This repository contains data preparation, model architecture, training and validation scripts of an image classifier that was developed as one of my university programming assignments. The project was built using PyTorch as a ML/DL framework. For the sake of convinience, TensorBoard was utilized to plot some important metrics (accuracy, loss, etc.) for supervising the training and evaluation phases.
The model is capable of classifying images into 20 different classes (the exact classes can be found in the assignment PDF file).
To evaluate performance of trained models, we were provided with evaluation server. It took the trained model and tested it on a unknown set of images. This particular model could reach best ~0.77 accuracy on a dedicated testing dataset.

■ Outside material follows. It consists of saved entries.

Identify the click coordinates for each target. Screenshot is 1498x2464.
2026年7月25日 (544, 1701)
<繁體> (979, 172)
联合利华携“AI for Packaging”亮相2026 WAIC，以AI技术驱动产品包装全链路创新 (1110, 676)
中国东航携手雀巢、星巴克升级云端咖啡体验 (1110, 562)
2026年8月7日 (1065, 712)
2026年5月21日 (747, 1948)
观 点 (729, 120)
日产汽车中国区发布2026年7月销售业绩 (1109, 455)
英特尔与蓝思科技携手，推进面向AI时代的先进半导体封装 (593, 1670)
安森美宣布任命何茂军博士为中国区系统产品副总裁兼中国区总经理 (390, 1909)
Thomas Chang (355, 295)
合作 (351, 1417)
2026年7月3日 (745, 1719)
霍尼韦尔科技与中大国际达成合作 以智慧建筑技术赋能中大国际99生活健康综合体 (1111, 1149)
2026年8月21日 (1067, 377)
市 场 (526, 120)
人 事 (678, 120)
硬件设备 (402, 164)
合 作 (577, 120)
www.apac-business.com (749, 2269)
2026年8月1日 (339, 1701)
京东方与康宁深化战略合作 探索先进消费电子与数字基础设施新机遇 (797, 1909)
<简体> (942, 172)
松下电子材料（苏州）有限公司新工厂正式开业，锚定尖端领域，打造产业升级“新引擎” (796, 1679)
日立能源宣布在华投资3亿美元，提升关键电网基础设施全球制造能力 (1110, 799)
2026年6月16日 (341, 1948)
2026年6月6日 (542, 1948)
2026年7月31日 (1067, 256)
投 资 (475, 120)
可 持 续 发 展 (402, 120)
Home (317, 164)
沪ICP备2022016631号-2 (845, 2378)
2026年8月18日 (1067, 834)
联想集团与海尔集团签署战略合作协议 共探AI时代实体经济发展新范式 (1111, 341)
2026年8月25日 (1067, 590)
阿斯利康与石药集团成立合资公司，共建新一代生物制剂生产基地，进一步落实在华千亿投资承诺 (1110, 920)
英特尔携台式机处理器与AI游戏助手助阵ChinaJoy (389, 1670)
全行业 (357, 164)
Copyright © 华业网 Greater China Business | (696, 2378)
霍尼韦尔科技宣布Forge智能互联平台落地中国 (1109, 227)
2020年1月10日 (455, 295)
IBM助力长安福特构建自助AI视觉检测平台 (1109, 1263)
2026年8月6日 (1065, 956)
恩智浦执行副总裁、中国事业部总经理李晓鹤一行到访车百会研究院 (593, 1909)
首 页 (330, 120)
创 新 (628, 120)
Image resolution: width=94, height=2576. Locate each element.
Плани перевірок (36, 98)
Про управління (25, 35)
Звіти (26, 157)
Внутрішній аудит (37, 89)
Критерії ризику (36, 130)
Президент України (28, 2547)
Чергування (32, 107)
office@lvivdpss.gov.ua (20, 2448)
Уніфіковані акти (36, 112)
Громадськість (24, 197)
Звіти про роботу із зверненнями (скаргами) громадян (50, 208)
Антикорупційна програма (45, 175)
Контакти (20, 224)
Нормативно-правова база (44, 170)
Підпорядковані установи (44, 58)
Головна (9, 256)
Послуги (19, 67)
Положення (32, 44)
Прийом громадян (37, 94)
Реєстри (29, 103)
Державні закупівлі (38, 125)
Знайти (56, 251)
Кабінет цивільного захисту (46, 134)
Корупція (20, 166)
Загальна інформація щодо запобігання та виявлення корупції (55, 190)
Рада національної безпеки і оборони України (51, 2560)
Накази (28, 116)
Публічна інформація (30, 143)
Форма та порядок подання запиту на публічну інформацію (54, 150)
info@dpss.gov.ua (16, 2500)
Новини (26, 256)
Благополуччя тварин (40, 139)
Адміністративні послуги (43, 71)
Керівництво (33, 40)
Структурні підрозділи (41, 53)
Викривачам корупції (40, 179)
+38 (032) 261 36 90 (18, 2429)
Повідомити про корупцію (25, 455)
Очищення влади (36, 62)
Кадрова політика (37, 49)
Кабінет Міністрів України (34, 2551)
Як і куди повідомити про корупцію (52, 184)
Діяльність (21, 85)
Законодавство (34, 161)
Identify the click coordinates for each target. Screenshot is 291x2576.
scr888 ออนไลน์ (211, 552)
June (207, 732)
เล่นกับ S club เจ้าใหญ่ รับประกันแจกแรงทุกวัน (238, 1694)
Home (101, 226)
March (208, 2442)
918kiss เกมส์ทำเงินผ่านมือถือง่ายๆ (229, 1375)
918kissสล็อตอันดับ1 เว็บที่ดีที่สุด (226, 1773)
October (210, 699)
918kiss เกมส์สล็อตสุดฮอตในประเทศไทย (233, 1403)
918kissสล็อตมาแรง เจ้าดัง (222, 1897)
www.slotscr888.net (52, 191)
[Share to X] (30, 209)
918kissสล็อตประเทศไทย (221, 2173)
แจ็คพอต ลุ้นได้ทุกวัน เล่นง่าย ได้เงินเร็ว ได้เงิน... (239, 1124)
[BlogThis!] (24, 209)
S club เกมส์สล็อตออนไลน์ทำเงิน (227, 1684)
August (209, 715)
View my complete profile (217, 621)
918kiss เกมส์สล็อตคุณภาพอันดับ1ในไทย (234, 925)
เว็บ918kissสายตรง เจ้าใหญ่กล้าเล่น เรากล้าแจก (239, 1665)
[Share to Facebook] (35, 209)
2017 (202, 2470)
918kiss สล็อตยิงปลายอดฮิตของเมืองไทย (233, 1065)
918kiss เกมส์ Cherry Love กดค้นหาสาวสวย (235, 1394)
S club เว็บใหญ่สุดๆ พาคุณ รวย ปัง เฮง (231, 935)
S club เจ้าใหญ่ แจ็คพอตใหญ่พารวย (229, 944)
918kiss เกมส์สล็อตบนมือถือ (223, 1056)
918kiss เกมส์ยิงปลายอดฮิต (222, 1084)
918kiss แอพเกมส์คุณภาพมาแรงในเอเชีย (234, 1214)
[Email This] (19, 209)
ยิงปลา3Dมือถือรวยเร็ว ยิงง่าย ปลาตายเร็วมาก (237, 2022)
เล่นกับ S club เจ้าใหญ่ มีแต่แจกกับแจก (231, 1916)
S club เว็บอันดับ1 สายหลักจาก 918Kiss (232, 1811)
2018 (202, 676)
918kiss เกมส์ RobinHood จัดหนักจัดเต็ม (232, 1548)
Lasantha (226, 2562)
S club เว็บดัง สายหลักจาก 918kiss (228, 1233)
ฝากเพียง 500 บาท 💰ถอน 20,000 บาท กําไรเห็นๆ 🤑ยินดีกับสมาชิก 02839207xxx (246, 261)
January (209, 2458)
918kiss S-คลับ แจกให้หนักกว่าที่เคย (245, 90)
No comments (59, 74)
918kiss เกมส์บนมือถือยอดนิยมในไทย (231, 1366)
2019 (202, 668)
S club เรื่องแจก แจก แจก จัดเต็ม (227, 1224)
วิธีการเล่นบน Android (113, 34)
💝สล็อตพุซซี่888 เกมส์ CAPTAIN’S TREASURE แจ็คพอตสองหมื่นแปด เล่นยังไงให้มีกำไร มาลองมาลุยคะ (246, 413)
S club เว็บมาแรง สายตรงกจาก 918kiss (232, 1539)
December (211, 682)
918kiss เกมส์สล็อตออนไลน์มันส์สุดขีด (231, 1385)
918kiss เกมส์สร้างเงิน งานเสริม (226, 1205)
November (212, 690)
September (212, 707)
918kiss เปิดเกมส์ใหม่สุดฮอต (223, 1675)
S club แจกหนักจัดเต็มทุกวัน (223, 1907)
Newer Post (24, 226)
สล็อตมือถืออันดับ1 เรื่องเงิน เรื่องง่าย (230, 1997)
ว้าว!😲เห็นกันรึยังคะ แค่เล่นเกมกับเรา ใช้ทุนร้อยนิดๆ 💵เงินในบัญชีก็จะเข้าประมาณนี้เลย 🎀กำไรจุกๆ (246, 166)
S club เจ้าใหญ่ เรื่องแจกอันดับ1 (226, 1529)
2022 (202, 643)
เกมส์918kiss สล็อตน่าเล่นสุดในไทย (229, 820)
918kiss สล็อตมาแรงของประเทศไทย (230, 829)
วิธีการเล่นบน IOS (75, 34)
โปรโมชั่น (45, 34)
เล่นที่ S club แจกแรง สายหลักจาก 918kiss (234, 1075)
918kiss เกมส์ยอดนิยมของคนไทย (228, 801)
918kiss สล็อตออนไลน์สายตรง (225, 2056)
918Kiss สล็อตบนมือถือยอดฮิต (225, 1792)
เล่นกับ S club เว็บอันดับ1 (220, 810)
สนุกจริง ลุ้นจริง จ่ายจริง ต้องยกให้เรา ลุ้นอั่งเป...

The model architecture is a CNN derived from VGG16. In particular, the derived architecture has different from VGG16 input size, slightly altered hyperparameters, more/less convolutional, max pooling layers. VGG16 was choisen as a base architecture because it seemed a decent option for image classification tasks. Also, it was easier to implement in code than ResNet or similar architectures.
The training data was contributed by course participants, which was then cleaned by the university staff. After that, my task was to prepare, augment and load the data to disk/RAM/VRAM for further training and/or evaluation.
The directory runs/
contains tensorboard log files for different combinations of hyperparameters, model architecture, optimizers, training (augmented)/testing data, etc.
Note: this repository is effectively archived and is not planned to be further developed (except for probably text/code typos).
To start training the model, create a directory training_data/
with the train data and run train.py
script with an arbitrary positional argument (for example, on Windows, python.exe train.py model
). train.py
loads, splits, augments the data, and then trains, evaluates, tests, and saves the model. It also logs the process to the standard output and tensorboard log files.
If your machine has a dedicated GPU which supports CUDA, the whole training and evaluation procceses will done on the GPU. Otherwise, the CPU is going to be used.
To open TensorBoard dashboard for metric monitoring, you should have TensorBoard properly installed on the machine, and run the following in the terminal/cmd/etc.:
tensorboard --logdir={path_to_project_dir}/runs
where path_to_project_dir
is to be substitued.
It's important to mention that the model accuracy strongly depeneds on the training data. For this particular architecture, augmentation/training/evaluation approach, the better and the more the data => the higher the accuracy.